Each entry should appear in the answer exactly as written.

━━ Provided records ━━

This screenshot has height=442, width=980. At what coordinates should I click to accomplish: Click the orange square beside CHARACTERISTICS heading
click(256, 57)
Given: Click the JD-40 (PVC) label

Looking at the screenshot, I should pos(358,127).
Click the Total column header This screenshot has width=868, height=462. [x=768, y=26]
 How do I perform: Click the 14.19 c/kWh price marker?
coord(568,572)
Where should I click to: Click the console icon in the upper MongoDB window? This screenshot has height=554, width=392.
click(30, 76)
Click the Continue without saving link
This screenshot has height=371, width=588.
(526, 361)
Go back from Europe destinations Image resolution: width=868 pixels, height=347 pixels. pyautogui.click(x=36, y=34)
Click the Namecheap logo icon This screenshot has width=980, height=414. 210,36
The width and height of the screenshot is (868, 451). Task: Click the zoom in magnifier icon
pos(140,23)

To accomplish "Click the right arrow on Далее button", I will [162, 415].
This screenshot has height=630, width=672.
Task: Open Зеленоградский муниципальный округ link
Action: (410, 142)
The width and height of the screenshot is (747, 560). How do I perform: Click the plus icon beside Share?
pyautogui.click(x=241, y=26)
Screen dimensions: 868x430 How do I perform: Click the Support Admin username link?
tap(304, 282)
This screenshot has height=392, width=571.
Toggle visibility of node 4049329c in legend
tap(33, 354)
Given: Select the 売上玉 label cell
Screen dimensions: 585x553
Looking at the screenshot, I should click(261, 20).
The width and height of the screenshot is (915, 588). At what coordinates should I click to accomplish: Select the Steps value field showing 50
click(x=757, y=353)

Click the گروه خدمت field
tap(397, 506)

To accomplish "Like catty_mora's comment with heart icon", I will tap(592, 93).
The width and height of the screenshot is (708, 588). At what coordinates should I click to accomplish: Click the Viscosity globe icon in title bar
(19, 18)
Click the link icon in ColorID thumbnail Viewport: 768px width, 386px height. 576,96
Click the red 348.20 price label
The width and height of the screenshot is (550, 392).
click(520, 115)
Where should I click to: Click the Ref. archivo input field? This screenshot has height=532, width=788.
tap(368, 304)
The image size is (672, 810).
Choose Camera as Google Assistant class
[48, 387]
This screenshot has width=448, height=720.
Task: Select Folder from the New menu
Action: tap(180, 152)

━━━

# [Task answer]
This screenshot has height=442, width=980. At what coordinates should I click to accomplish: Click the orange square beside CHARACTERISTICS heading
click(256, 57)
Given: Click the JD-40 (PVC) label

Looking at the screenshot, I should pos(358,127).
Click the Total column header This screenshot has width=868, height=462. [x=768, y=26]
 How do I perform: Click the 14.19 c/kWh price marker?
coord(568,572)
Where should I click to: Click the console icon in the upper MongoDB window? This screenshot has height=554, width=392.
click(30, 76)
Click the Continue without saving link
This screenshot has height=371, width=588.
(526, 361)
Go back from Europe destinations Image resolution: width=868 pixels, height=347 pixels. pyautogui.click(x=36, y=34)
Click the Namecheap logo icon This screenshot has width=980, height=414. 210,36
The width and height of the screenshot is (868, 451). Task: Click the zoom in magnifier icon
pos(140,23)

To accomplish "Click the right arrow on Далее button", I will [162, 415].
This screenshot has height=630, width=672.
Task: Open Зеленоградский муниципальный округ link
Action: (410, 142)
The width and height of the screenshot is (747, 560). How do I perform: Click the plus icon beside Share?
pyautogui.click(x=241, y=26)
Screen dimensions: 868x430 How do I perform: Click the Support Admin username link?
tap(304, 282)
This screenshot has height=392, width=571.
Toggle visibility of node 4049329c in legend
tap(33, 354)
Given: Select the 売上玉 label cell
Screen dimensions: 585x553
Looking at the screenshot, I should click(261, 20).
The width and height of the screenshot is (915, 588). At what coordinates should I click to accomplish: Select the Steps value field showing 50
click(x=757, y=353)

Click the گروه خدمت field
tap(397, 506)

To accomplish "Like catty_mora's comment with heart icon", I will tap(592, 93).
The width and height of the screenshot is (708, 588). At what coordinates should I click to accomplish: Click the Viscosity globe icon in title bar
(19, 18)
Click the link icon in ColorID thumbnail Viewport: 768px width, 386px height. 576,96
Click the red 348.20 price label
The width and height of the screenshot is (550, 392).
click(520, 115)
Where should I click to: Click the Ref. archivo input field? This screenshot has height=532, width=788.
tap(368, 304)
The image size is (672, 810).
Choose Camera as Google Assistant class
[48, 387]
This screenshot has width=448, height=720.
Task: Select Folder from the New menu
Action: tap(180, 152)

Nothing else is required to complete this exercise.